E quando non è tra i curatori, le commenta sulle pagine dei giornali, dove non risparmia analisi, annotazioni e interpretazioni e dove non manca di far sapere il suo risentimento nel momento in cui sente che la biennale non sta svolgendo il ruolo che le compete o l’arte si sta pericolosamente allontanando dal suo pubblico.

Come sempre, fermamente convinto dell’impegno etico e del ruolo “didattico” del critico, Ballo scrive affrontando ogni argomento cercandone radici e motivazioni: “L’arte della civiltà moderna ha solo una funzione: quella lirica. Che è purificatrice. Ma il lirismo diventa pieno quando non venga ricercato nel modo più diretto; quando non intenda essere soltanto «puro», ma risolva con pienezza altri fattori non lirici. Basti pensare a quegli artisti più vicini al nostro gusto moderno: agli arcaici, ai cosiddetti Primitivi, ai pittori del primo Rinascimento, solo per fare qualche esempio”[2]. Liricità e primitivismo, due aspetti che ricorrono in tutta la sua lunga attività critica e nelle sue scelte espositive. Vediamo allora di capirli meglio.

Ai suoi occhi l’arte non ha altra ragione che quella poetica. Non è più questione di forma o di materia, di rappresentazione del vero o di racconto fantastico, ma di liricità: un mondo tutto interiore, emotivo, vitale, “una totalità senza confini”[3] che contempla lo stupore e il sogno, il silenzio e l’assoluto e che nasce dalla vita. Ci sono pagine dedicate agli artisti che partono proprio da qui, dal loro carattere, dal loro essere. Pagine memorabili su Boccioni, su Fontana, dove, prima ancora di analizzarne l’opera, Ballo si preoccupa di far sapere com’erano come uomini.

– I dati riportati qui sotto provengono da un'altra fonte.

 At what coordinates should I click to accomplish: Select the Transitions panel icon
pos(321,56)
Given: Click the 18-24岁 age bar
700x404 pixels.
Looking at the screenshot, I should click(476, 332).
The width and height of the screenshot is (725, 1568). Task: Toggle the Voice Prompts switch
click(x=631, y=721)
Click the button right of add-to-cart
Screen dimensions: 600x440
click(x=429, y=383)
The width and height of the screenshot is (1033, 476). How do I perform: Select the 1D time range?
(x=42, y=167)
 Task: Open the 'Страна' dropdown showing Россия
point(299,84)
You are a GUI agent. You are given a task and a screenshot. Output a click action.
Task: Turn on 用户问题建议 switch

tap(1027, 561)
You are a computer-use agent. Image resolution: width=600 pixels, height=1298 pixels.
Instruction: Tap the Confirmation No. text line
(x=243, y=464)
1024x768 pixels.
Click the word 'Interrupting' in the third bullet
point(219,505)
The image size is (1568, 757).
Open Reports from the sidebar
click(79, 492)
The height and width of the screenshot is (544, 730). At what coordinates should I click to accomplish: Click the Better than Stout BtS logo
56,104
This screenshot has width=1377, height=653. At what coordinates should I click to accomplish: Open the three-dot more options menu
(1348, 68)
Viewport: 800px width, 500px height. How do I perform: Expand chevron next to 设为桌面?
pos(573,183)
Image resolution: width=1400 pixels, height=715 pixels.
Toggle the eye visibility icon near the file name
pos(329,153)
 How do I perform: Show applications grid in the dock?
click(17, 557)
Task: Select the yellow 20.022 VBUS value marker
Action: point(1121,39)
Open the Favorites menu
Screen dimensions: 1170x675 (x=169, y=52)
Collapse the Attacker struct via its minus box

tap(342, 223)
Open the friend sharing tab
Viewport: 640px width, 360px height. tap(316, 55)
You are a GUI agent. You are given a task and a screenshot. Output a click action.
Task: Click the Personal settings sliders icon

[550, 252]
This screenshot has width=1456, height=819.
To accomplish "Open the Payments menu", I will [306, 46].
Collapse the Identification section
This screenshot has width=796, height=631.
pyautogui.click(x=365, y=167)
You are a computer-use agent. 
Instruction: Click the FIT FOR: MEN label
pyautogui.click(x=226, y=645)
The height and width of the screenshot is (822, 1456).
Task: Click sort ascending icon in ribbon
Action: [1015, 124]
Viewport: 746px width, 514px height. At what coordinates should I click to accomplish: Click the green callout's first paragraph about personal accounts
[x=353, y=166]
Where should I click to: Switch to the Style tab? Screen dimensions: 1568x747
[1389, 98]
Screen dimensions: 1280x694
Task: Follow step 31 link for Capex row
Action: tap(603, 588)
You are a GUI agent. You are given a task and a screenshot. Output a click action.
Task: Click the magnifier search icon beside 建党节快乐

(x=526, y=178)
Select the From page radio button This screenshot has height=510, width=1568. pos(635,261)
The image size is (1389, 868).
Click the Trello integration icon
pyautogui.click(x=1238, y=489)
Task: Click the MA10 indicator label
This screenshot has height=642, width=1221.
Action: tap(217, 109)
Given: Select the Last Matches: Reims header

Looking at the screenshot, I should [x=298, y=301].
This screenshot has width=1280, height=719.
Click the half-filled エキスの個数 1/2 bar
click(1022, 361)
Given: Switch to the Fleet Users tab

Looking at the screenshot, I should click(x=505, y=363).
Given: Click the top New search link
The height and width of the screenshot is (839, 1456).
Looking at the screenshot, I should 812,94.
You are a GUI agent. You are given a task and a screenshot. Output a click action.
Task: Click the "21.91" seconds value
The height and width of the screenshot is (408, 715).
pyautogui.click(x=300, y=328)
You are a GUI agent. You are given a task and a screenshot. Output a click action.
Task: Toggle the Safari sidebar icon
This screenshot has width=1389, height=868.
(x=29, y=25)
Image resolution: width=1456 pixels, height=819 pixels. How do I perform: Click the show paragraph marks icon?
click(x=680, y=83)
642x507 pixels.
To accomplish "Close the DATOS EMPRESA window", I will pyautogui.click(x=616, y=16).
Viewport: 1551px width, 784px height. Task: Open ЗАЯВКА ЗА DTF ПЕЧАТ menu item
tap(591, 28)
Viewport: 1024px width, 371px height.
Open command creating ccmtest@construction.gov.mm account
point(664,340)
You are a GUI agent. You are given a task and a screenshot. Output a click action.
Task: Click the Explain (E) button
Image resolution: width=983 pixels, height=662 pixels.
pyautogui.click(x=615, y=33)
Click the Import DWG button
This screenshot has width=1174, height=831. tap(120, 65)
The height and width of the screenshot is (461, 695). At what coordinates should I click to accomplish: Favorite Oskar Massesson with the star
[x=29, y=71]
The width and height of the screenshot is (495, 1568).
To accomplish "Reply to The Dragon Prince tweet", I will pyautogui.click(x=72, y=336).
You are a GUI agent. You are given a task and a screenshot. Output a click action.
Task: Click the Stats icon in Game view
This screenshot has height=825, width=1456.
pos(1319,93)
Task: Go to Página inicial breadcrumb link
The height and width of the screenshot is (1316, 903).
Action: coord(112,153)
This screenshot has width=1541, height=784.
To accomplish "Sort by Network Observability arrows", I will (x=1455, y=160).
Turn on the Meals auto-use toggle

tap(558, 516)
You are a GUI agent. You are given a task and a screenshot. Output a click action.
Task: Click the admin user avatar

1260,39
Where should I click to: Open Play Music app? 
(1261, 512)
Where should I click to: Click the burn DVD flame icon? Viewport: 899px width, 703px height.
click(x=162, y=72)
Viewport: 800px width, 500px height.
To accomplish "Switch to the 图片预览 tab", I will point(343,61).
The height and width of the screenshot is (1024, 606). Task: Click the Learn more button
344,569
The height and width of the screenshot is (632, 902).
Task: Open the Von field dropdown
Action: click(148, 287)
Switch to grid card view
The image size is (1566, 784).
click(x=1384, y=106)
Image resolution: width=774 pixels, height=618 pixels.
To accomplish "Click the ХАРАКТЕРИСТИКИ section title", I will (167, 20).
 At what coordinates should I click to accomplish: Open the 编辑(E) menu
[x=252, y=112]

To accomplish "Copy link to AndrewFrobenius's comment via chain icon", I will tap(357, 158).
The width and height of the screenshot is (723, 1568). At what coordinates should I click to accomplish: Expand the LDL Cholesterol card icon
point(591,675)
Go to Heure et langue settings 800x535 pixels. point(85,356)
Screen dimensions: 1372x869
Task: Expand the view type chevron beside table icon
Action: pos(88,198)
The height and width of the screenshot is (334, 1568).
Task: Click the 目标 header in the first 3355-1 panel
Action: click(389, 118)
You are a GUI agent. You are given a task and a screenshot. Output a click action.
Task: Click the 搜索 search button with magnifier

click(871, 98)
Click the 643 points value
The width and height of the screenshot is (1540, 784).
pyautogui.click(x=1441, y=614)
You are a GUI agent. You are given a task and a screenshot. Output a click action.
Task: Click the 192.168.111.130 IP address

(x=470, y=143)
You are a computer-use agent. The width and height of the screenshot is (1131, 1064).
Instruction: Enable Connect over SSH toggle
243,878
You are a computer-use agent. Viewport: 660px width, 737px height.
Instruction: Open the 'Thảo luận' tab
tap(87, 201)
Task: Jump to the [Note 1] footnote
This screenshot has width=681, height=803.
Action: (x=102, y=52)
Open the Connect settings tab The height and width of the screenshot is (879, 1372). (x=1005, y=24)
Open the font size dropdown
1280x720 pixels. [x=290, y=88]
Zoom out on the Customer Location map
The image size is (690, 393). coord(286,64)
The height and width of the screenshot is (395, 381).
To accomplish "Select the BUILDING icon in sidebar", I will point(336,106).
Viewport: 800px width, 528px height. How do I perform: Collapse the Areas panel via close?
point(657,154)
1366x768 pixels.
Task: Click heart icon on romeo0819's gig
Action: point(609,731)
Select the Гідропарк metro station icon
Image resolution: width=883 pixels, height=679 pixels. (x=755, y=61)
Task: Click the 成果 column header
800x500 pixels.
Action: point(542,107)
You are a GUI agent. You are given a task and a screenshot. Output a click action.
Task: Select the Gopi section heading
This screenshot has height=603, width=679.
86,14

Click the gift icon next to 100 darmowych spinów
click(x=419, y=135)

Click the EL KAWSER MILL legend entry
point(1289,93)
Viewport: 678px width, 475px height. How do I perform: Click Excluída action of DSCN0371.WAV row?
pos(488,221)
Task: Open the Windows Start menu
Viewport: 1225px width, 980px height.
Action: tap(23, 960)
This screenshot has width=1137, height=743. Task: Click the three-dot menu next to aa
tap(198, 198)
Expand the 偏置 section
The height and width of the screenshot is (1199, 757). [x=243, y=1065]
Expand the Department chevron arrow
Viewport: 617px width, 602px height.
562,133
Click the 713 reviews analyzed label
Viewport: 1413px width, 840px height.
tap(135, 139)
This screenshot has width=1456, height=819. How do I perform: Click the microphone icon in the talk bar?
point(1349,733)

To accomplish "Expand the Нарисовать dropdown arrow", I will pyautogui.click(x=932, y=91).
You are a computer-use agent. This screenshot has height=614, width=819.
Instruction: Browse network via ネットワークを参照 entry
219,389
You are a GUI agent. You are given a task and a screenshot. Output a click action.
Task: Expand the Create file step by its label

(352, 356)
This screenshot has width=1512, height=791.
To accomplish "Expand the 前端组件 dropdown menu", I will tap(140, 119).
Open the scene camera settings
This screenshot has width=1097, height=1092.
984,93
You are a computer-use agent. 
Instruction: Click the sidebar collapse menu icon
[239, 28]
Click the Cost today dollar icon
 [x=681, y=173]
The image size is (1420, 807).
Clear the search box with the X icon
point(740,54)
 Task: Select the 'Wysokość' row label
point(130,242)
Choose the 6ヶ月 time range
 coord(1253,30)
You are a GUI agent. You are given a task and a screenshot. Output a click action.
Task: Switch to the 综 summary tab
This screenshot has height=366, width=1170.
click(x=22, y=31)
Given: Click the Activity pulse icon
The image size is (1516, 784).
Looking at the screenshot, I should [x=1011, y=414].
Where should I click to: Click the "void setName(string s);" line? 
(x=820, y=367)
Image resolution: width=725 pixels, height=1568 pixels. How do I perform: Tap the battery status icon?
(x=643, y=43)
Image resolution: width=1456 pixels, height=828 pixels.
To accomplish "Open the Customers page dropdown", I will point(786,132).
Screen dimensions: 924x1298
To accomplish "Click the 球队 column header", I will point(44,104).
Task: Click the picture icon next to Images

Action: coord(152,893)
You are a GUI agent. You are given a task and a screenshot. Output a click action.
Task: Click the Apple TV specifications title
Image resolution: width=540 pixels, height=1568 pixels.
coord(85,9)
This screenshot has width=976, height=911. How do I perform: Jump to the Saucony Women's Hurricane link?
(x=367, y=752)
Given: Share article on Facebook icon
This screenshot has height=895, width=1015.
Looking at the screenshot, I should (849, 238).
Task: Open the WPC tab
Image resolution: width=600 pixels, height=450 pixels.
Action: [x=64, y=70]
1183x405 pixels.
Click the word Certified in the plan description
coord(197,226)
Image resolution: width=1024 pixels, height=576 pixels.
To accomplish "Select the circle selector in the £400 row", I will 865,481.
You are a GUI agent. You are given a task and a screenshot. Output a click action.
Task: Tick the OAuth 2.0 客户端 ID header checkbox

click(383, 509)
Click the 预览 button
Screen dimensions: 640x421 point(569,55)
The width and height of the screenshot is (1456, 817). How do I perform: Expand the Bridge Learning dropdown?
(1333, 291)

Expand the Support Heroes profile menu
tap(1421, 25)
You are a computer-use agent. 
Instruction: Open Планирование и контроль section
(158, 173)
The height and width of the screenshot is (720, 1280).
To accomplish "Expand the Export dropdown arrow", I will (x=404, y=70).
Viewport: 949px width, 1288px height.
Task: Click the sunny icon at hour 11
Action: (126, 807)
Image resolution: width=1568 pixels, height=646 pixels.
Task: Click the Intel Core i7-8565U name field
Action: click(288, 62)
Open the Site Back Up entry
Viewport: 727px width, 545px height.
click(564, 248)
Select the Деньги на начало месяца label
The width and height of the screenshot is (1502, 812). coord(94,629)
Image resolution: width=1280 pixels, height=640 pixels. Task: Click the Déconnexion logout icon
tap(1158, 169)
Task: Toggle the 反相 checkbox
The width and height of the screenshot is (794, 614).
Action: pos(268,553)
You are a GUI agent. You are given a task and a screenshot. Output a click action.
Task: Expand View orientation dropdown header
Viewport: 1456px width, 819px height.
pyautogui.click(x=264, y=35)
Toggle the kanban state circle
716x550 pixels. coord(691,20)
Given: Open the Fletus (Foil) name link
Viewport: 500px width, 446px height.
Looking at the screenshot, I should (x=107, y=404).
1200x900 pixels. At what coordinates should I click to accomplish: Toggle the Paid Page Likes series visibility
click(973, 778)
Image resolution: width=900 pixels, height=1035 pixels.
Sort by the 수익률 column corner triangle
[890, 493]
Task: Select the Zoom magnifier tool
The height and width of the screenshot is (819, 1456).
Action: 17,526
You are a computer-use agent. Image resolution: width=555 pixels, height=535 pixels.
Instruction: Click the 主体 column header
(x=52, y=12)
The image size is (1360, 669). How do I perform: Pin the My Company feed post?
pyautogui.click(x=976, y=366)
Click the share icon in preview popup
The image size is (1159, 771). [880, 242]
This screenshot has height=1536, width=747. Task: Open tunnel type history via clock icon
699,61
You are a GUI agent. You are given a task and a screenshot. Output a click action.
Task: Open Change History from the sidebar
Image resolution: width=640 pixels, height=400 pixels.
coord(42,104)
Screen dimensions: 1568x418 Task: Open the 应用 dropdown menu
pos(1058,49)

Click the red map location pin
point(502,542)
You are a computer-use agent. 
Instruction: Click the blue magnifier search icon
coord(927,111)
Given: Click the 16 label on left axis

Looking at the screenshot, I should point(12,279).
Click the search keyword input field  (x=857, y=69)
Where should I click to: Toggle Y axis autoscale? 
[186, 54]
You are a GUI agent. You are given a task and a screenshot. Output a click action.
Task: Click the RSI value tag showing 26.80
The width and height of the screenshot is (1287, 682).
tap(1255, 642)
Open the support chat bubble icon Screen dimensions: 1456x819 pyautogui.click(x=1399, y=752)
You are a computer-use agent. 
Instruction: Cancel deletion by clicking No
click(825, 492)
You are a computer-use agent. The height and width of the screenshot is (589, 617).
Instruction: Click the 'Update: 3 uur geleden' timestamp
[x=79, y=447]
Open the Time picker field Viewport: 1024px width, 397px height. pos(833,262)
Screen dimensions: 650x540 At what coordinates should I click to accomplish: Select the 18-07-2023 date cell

L’altro elemento ricorrente è il primitivismo, da leggersi come richiamo alle origini, come legame indissolubile con le proprie radici e con l’ambiente in cui l’opera nasce e si sviluppa. È da intendere anche come la ricerca degli antecedenti, delle ragioni di partenza di ogni manifestazione artistica. E su questo Ballo insisterà più volte, come condizione sine qua non per comprendere qualsiasi espressione dell’arte, anzi del pensiero[4].

Lorella Giudici

D’ARS year 51/nr 205/spring 2011

 


[1] G. Ballo, XXXI Biennale, Venezia 1962, p. 139.

[2] G. Ballo, Quattromila quadri sono sempre troppi, “Omnibus”, Milano, 2 luglio 1952, p. 26.

[3] Sono parole che Ballo usa quando racconta delle sculture di Arnaldo pomodoro alla XXXII Biennale del 1964 (catalogo p. 72), ma gli esempi potrebbero essere tanti altri.

[4] Un concetto che, per altro, ritrovava nei testi di Lionello Venturi (che nel 1926 aveva già scritto Il gusto dei primitivi), per il quale nutriva profonda ammirazione e che probabilmente ha influito non poco sulla sua formazione.